**WHAT IS EXPECTED:** Write out every entry once more, character for character.

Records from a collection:
--- START ---

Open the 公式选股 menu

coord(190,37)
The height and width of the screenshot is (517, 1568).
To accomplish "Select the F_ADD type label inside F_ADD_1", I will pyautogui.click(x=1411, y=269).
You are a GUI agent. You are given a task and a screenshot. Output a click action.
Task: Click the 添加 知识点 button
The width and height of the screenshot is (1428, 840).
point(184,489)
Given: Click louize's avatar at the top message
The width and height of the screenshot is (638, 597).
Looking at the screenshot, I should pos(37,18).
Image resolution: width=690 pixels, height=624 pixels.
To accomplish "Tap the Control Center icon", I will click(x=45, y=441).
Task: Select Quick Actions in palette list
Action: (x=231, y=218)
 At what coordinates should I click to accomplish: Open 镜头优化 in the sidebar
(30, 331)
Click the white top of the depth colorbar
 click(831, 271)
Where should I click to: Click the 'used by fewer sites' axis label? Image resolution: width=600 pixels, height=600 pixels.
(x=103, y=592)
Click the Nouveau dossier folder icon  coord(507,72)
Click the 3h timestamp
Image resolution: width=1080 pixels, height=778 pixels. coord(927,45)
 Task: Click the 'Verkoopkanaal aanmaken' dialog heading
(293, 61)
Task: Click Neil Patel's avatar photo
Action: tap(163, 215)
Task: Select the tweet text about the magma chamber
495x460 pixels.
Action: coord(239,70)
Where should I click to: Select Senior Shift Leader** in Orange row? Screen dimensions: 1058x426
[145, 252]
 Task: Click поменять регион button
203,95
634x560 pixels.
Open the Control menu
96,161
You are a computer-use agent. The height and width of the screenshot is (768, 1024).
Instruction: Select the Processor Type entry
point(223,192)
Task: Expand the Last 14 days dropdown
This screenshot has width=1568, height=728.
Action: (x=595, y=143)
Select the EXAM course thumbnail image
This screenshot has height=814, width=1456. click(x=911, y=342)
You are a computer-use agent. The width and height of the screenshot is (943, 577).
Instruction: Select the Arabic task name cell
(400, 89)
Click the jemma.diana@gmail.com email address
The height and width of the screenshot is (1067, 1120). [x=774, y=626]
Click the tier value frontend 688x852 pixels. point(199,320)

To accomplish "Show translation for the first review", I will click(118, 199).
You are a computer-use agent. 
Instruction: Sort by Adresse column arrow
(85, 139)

--- END ---

**OUTPUT FOR THIS TASK:**
Open the 公式选股 menu

coord(190,37)
The height and width of the screenshot is (517, 1568).
To accomplish "Select the F_ADD type label inside F_ADD_1", I will pyautogui.click(x=1411, y=269).
You are a GUI agent. You are given a task and a screenshot. Output a click action.
Task: Click the 添加 知识点 button
The width and height of the screenshot is (1428, 840).
point(184,489)
Given: Click louize's avatar at the top message
The width and height of the screenshot is (638, 597).
Looking at the screenshot, I should pos(37,18).
Image resolution: width=690 pixels, height=624 pixels.
To accomplish "Tap the Control Center icon", I will click(x=45, y=441).
Task: Select Quick Actions in palette list
Action: (x=231, y=218)
 At what coordinates should I click to accomplish: Open 镜头优化 in the sidebar
(30, 331)
Click the white top of the depth colorbar
 click(831, 271)
Where should I click to: Click the 'used by fewer sites' axis label? Image resolution: width=600 pixels, height=600 pixels.
(x=103, y=592)
Click the Nouveau dossier folder icon  coord(507,72)
Click the 3h timestamp
Image resolution: width=1080 pixels, height=778 pixels. coord(927,45)
 Task: Click the 'Verkoopkanaal aanmaken' dialog heading
(293, 61)
Task: Click Neil Patel's avatar photo
Action: tap(163, 215)
Task: Select the tweet text about the magma chamber
495x460 pixels.
Action: coord(239,70)
Where should I click to: Select Senior Shift Leader** in Orange row? Screen dimensions: 1058x426
[145, 252]
 Task: Click поменять регион button
203,95
634x560 pixels.
Open the Control menu
96,161
You are a computer-use agent. The height and width of the screenshot is (768, 1024).
Instruction: Select the Processor Type entry
point(223,192)
Task: Expand the Last 14 days dropdown
This screenshot has width=1568, height=728.
Action: (x=595, y=143)
Select the EXAM course thumbnail image
This screenshot has height=814, width=1456. click(x=911, y=342)
You are a computer-use agent. The width and height of the screenshot is (943, 577).
Instruction: Select the Arabic task name cell
(400, 89)
Click the jemma.diana@gmail.com email address
The height and width of the screenshot is (1067, 1120). [x=774, y=626]
Click the tier value frontend 688x852 pixels. point(199,320)

To accomplish "Show translation for the first review", I will click(118, 199).
You are a computer-use agent. 
Instruction: Sort by Adresse column arrow
(85, 139)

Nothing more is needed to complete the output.